_练习题目 a_. 在下面关于反转链表的文本中,解法代码的注释交代了反转的做法。请说明这种做法是什么,以及注释给出的理由。

_所给文本_.
力扣算法题—092反转链表2

反转从位置 m 到 n 的链表。请使用一趟扫描完成反转。

说明:
1 ≤ m ≤ n ≤ 链表长度。

示例:

输入: 1->2->3->4->5->NULL, m = 2, n = 4
输出: 1->4->3->2->5->NULL

#include "_000库函数.h"


struct ListNode {
    int val;
    ListNode *next;
    ListNode(int x) : val(x), next(NULL) {}
};


//只能扫描一遍
//将中间要反转的数取出来在放入链表中
class Solution {
public:
    ListNode* reverseBetween(ListNode* head, int m, int n) {
        if (!head || m <= 0 || n <= 0 || n <= m)return head;
        //加头
        ListNode*p = new ListNode(-1);
        p->next = head;
        head = p;

        stack<int>s;
        ListNode*pre = new ListNode(0);
        while (p && n >0) {
            --m;
            if (m == 0)pre = p;            
            p = p->next;
            if (p && m <= 0)

[用于定位文字与元素的记录]
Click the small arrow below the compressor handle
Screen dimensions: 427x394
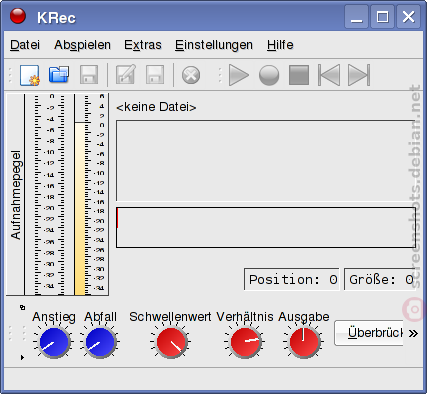tap(22, 357)
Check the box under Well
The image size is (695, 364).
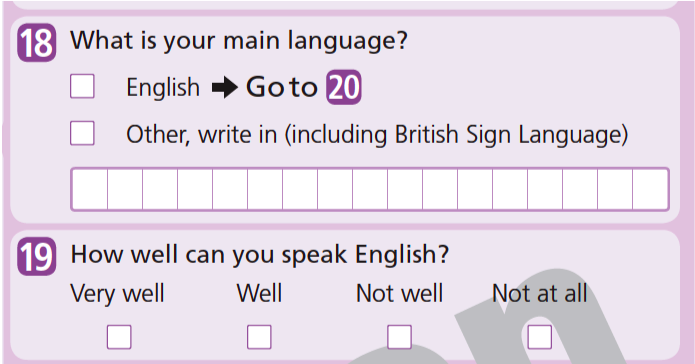click(x=259, y=337)
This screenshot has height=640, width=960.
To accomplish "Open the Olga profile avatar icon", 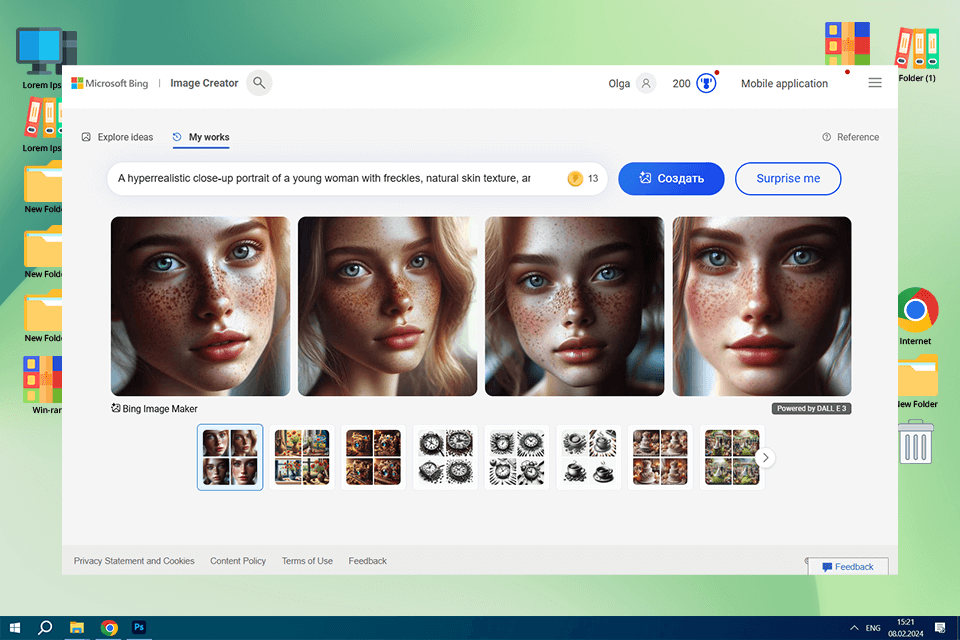I will click(646, 84).
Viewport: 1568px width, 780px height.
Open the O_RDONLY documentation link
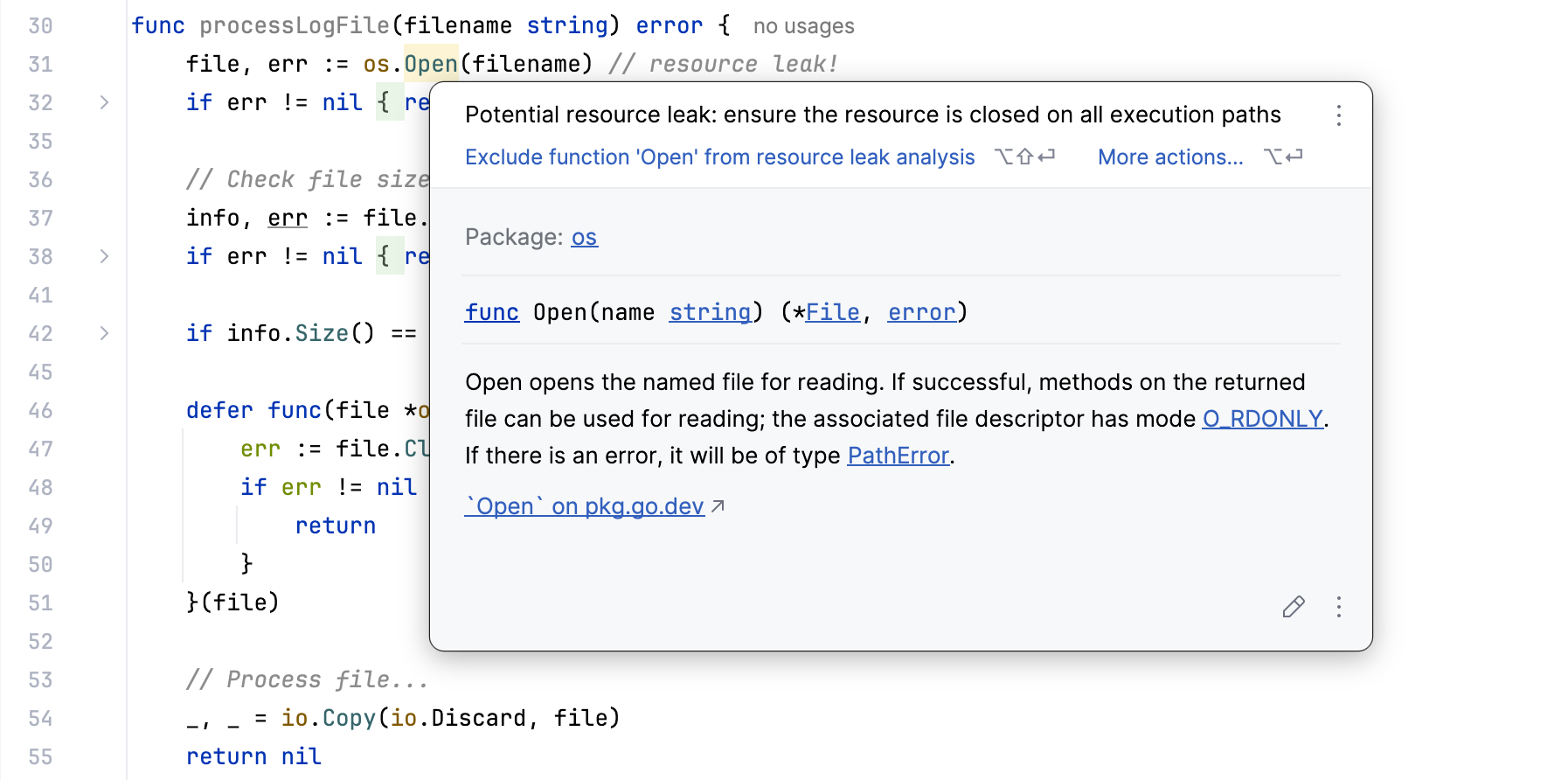tap(1262, 419)
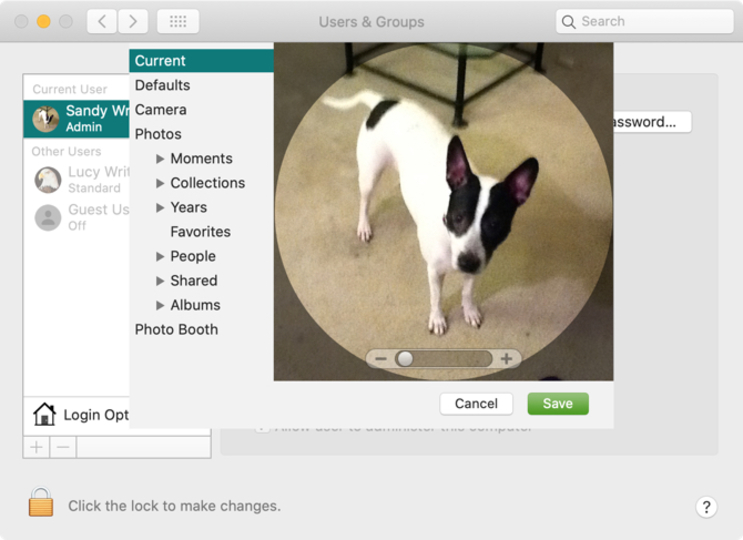This screenshot has height=540, width=743.
Task: Click the remove user minus button
Action: (x=63, y=447)
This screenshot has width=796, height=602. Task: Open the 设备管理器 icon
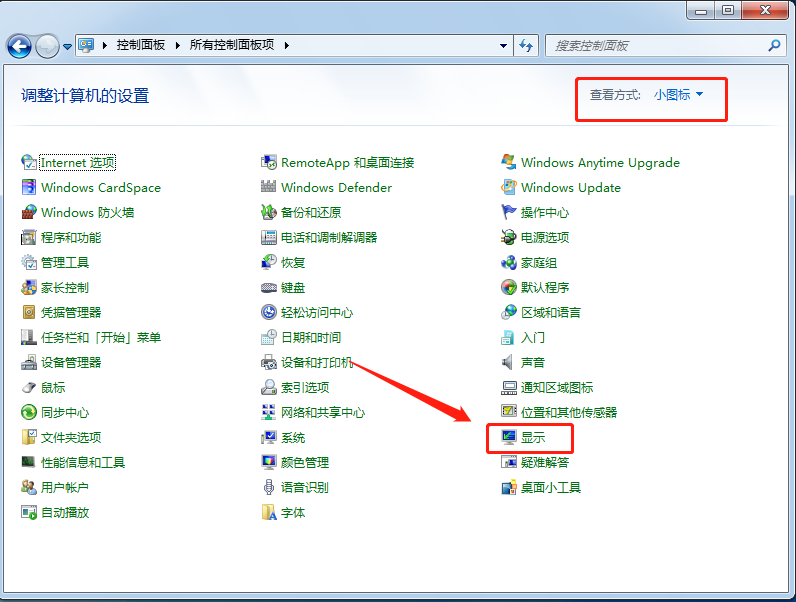(x=29, y=363)

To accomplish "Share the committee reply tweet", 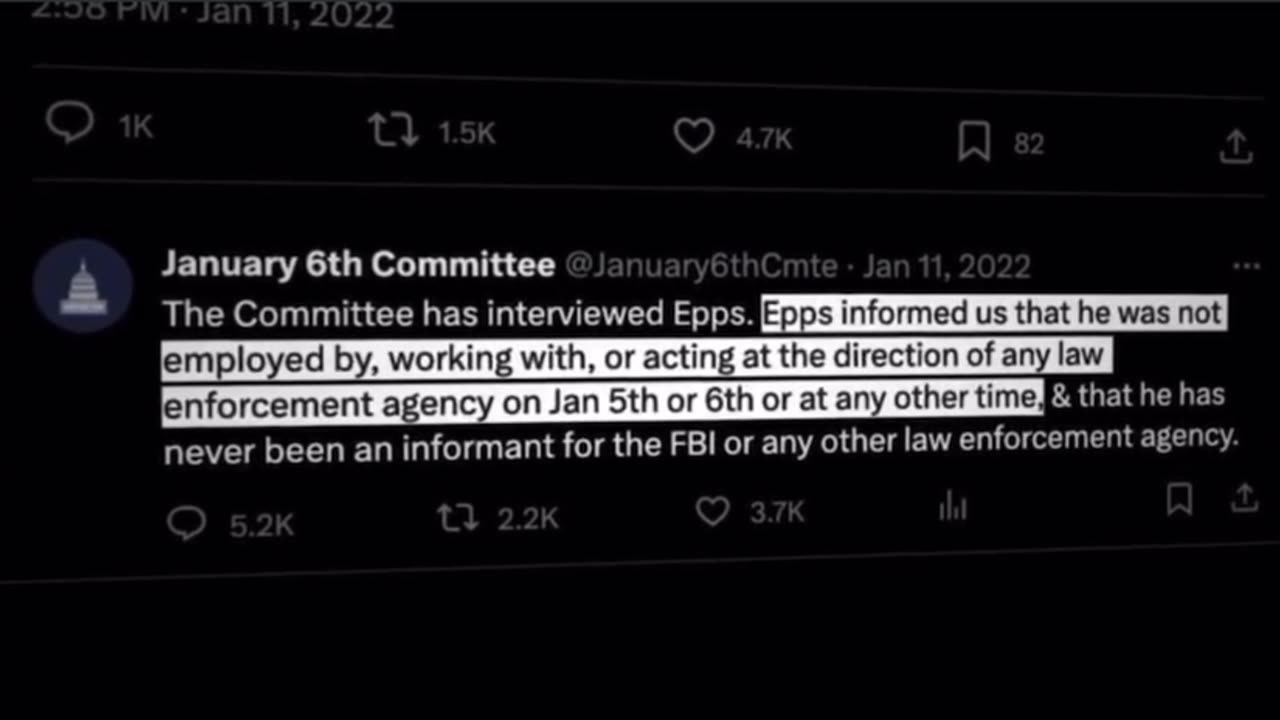I will coord(1244,496).
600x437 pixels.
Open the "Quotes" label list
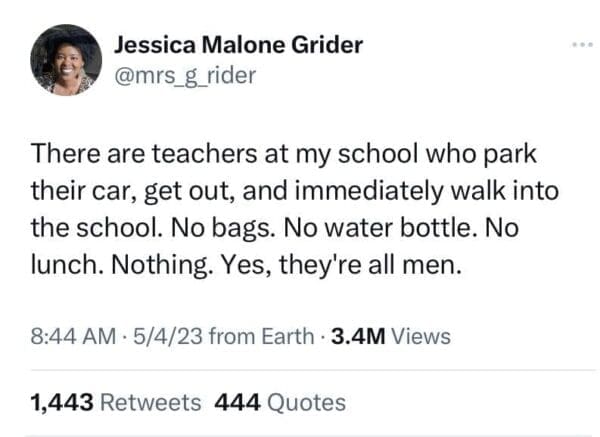point(306,402)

_练习题目 b_. 将上述记录中的"documentation"替换为"reference",其余内容不变,重新写出这些行。从含有"Viewport: 1568px width, 780px height."的那一行开始,到含有"(x=29, y=363)"的那一行为止,两端都包括在内。只写出这些行,图片不要写入。

_任务答复 a_. 做法是把链表中间需要反转的数取出来,再放回链表中。注释给出的理由是只能扫描一遍,这也对应题目"请使用一趟扫描完成反转"的要求。

_任务答复 b_.
Viewport: 1568px width, 780px height.
Open the O_RDONLY reference link
tap(1262, 419)
This screenshot has height=540, width=743.
Task: Click the remove user minus button
Action: (x=63, y=447)
This screenshot has width=796, height=602. Task: Open the 设备管理器 icon
(x=29, y=363)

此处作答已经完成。